Professor Sheehan believes monotony may play a key role in rural accidents. CARRS-Q is planning a major joint study with Transport Canada using a special simulator where the effects of monotonous and non-monotonous roads can be compared.
The Rural and Road Safety Study is supported by the Department of the Premier and Cabinet, Queensland Police Service, Emergency Services, Transport and Main Roads, Q-Fleet, QR, the Department of Natural Resources and Mines, Queensland Health and the Motor Accident Insurance Commission while Gayle’s PhD is supported by NRMA Insurance and CARRS-Q.
Queensland is also leading the way in developing strategies to tackle the problem of unlicensed driving by Indigenous Australians. In 2003 CARRS-Q and Queensland Transport undertook a year-long research study to better understand the cultural, access and procedural barriers impacting on the capacity of Indigenous people to obtain and retain appropriate drivers licences.

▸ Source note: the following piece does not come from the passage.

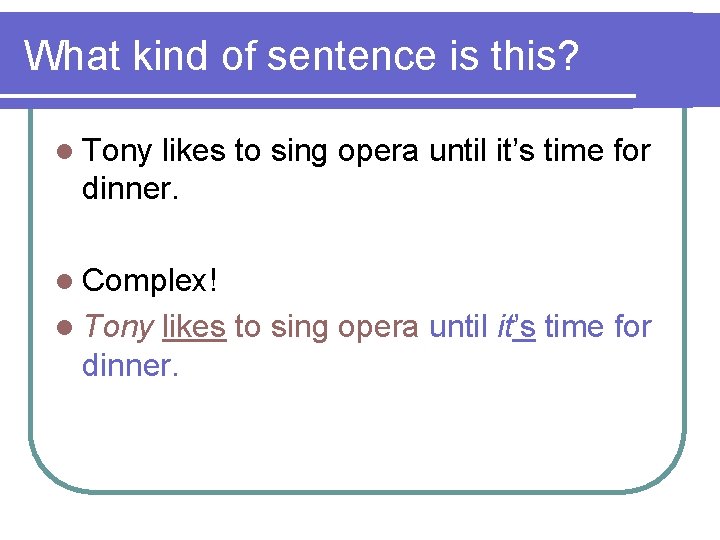
Task: Click brown "opera" in the last sentence
Action: pos(379,326)
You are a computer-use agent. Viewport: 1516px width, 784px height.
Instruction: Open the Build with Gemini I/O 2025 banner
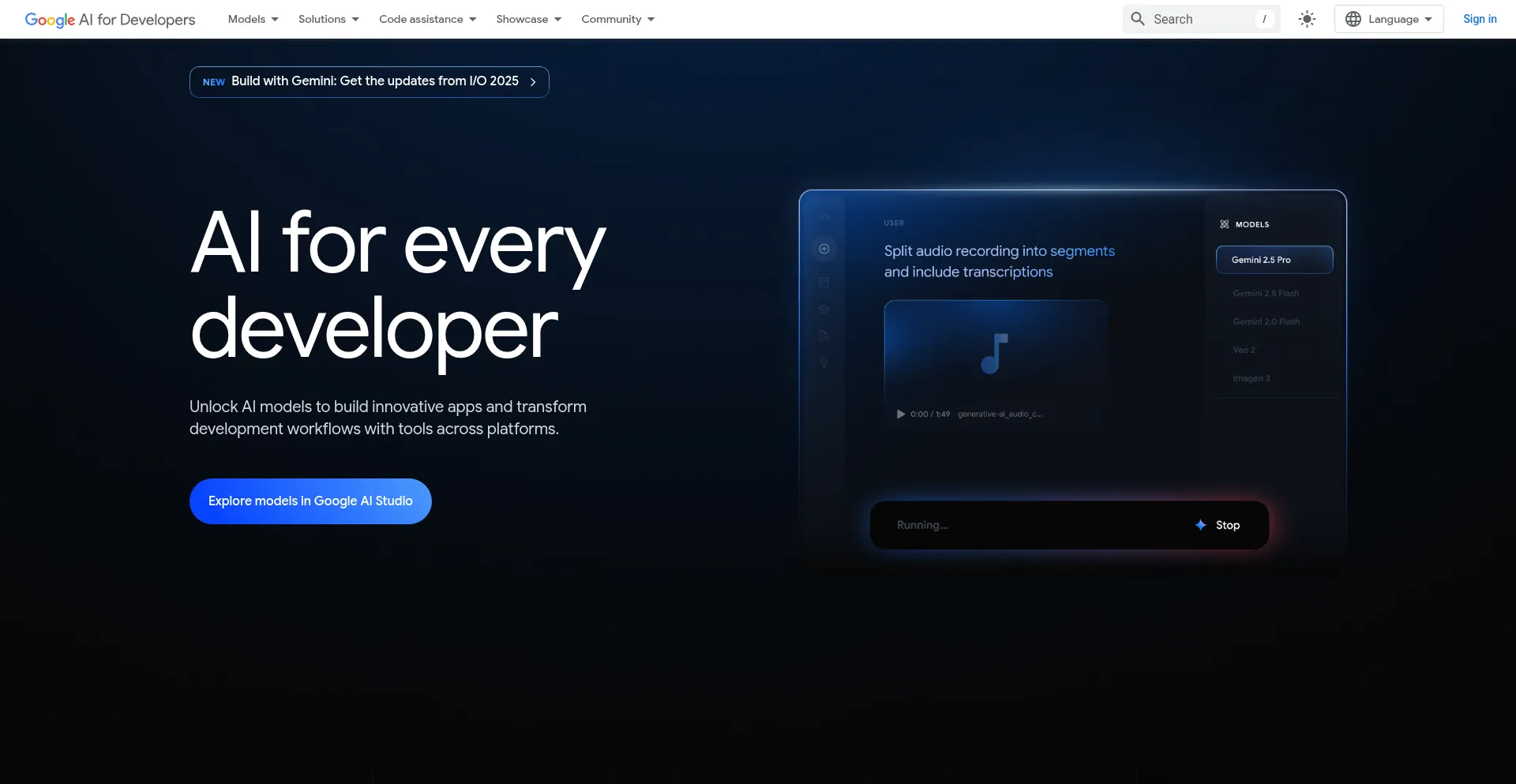click(x=369, y=81)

The Safe-4-Life Indigenous Licensing Project found that between 1999 and 2001 the driver in almost 50 per cent of serious casualty crashes involving Indigenous people in Queensland did not hold the appropriate licence.
As a result of the project, the Queensland Police Service with advice from CARRS-Q and the Queensland Fire and Rescue Service developed a delivery model better tailored to community needs.
This included a six monthly visiting service to align with licensing stages and renewals to counter the cost and access issue, utilising local content and local trainers such as Indigenous community police to increase message acceptance, a group-based interactive learning approach and modifications to the test to ensure cultural sensitivity.